_Source document_:
=== Begin Enclosure ===
HIPPA has been watered down, and our healthcare data is constantly being hacked. We need a new way to transport our medical records that is block chain encrypted, and resides on the person, and not on an internet connected health exchange. We should have an easy and convenient way to remove a health professional, insurer, or anyone else who has access to our records. The government should not have access to these records, and should not be able to coerce access to our records. Schools shouldn’t be allowed to require our records for enrollment. Hospitals should not be able to turn away a patient for not providing access to their records.
Currently, the Family Educational Rights and Privacy Act (FERPA) and the Health Insurance Portability and Accountability Act (HIPAA) Privacy Rules intersect, but there needs to be more distinction with how student health information is shared and communicated.
=== End Enclosure ===
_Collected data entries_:
=== Begin Enclosure ===
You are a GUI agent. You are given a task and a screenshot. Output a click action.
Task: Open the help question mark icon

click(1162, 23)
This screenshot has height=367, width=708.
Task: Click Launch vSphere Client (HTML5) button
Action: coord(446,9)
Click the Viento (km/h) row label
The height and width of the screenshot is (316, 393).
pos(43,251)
=== End Enclosure ===
Decide whether each statement agrees with the text on medical record privacy above, answering yes or no and quoting the deciding words: (a) Medical records should reside on the person rather than on an internet-connected health exchange. (b) Schools should be allowed to require health records for enrollment. (c) The FERPA and HIPAA Privacy Rules do not intersect.

_Solution to this exercise_:
(a) Yes: "resides on the person, and not on an internet connected health exchange"
(b) No: "Schools shouldn’t be allowed to require our records for enrollment."
(c) No: "the Family Educational Rights and Privacy Act (FERPA) and the Health Insurance Portability and Accountability Act (HIPAA) Privacy Rules intersect"